Au final quand on regarde tout ça on se dit : dès qu’on prononce le mot sondeurs et régulations, un certain nombre de gens pensent effectivement que c’est une bonne chose. Mais quand on regarde le texte au final le texte prononcé, je trouve que de temps en temps il flirte avec un contrôle éditorial, que moi je trouve malsain, il est flou et quand il y a des coups de 75.000€ à la clé, le flou n’est pas très agréable. Il a des partis-pris sur les méthodes qui à mon avis sont de l’ordre de notre métier et je pense qu’il prend un parti-pris idéologique sur les bruts qui ne vont pas simplifier le débat. Au total, en complexifiant tout ça ou en disant aux gens « Attention si vous prenez des risques de publier de l’information, vous prenez des risques de prendre des coups de 75.000€ », si à la fin il y a moins de sondages publiés, il ne faudra pas s’en étonner. C’est peut-être d’ailleurs l’objectif, auquel cas disons-le clairement et n’habillons pas ça sous des vertus de transparence républicaine car si la simple intention est de réduire le nombre de sondages publiés, il faut aussi dire haut et fort que ça multipliera les sondages confidentiels.
Les politiques en premier et les médias ont quand même du mal à s’en passer : bien sûr ça fait forcément une part du bonheur du « sale vendeur » que je suis mais si nous pouvions éviter tout ce débat, tout ce souffre qu’on balance sur une profession et se consacrer sur notre métier, nous serions contents également.
Délits d’Opinion : Même si vous avez déjà en partie répondu à cette question, j’aimerais revenir sur cette idée de corporatisme : que répondez-vous à ceux qui peuvent percevoir dans les différentes réactions, parfois véhémentes, des responsables d’institut, un réflexe corporatiste ?
Yannick Carriou : Les arguments que je vous cite nous ont tous sautés aux yeux. A partir de là, forcément lorsque nous avons été reçus par les Sénateurs, nous avons eu une forme d’unanimité, en tout cas de convergence que j’avais rarement vu dans ce métier (rires). Il y a deux ans, j’ai écrit, dans Le Monde, un papier pas très agréable pour un de nos concurrents à la suite de certains événements.

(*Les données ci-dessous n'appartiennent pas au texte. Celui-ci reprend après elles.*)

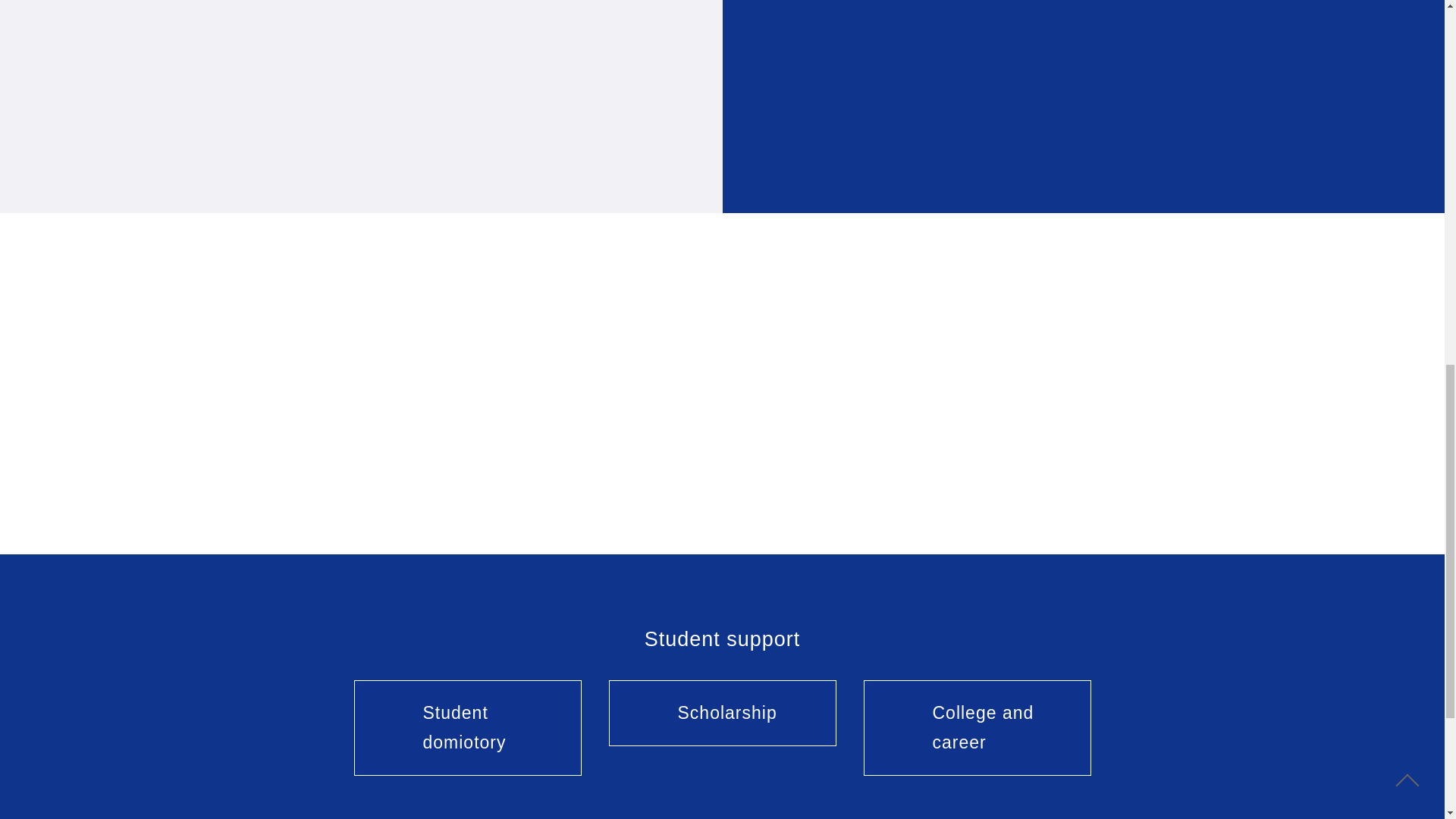
College and career (976, 727)
Scholarship (721, 713)
Student domiotory (466, 727)
Given the description of an element on the screen output the (x, y) to click on. 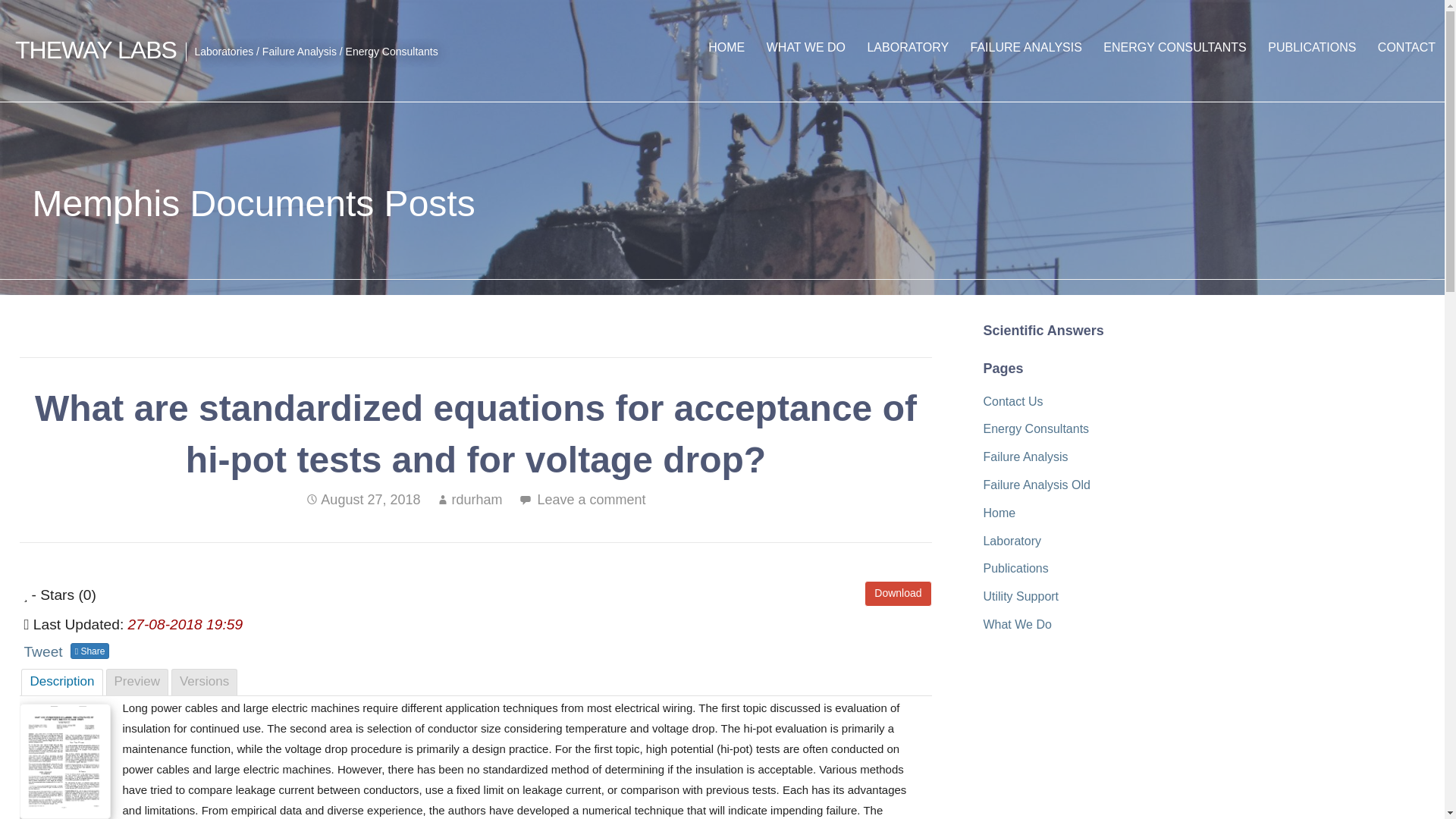
LABORATORY (907, 47)
rdurham (476, 499)
Download (897, 593)
Preview (137, 682)
What We Do (1016, 624)
Failure Analysis (1024, 456)
FAILURE ANALYSIS (1025, 47)
PUBLICATIONS (1312, 47)
Home (998, 512)
Failure Analysis Old (1035, 484)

Nous ne sommes pas une profession extrêmement unie, nous sommes extrêmement concurrentiels et n’avons donc pas d’accointances naturelles. Mais c’est vrai que là, on se situe sur des choses qui nous paraissent extrêmement évidentes, moi et la plupart de mes collègues sommes face à une certaine difficulté d’expression. Nous prenons ce droit d’expression également en tant qu’entreprise : le moment donné Ipsos dira ce qu’il a à dire sur cette loi.

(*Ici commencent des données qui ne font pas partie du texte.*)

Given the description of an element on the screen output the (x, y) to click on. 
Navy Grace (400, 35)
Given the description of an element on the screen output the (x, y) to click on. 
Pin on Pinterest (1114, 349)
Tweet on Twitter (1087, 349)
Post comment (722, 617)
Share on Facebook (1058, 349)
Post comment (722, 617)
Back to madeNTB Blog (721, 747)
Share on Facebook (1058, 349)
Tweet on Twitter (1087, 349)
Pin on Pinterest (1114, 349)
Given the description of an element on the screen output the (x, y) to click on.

Au final le message que nous avons à donner c’est, à tous ceux qui sont en position d’avoir un avis sur cette loi, surmontez l’avis du corporatisme : certaines personnes disent effectivement que nous avons une position corporatiste, parce qu’elle est assez unanime, donc nous mentons. Mais tout ce que je dis se trouve dans les textes, dans les débats : quand je vous dis que l’on ne pourra plus faire d’études via les access panel c’est écrit explicitement. Aujourd’hui un grand nombre des sondages publiés par les grands quotidiens nationaux seront demain illégaux. Est-ce bien, pas bien ? Moi je ne me prononce pas sur cette légitimé ; bien sûr j’ai un avis sur l’exercice libre de notre profession d’autant que je pense qu’on essaie de la faire pas mal et avec une bonne dose d’éthique.
Je voudrais au moins que les gens qui analysent cette loi aient pleinement conscience des conséquences et que nous dépassions l’argument simple qui consiste à dire que c’est du corporatisme donc c’est faux donc on n’écoute pas.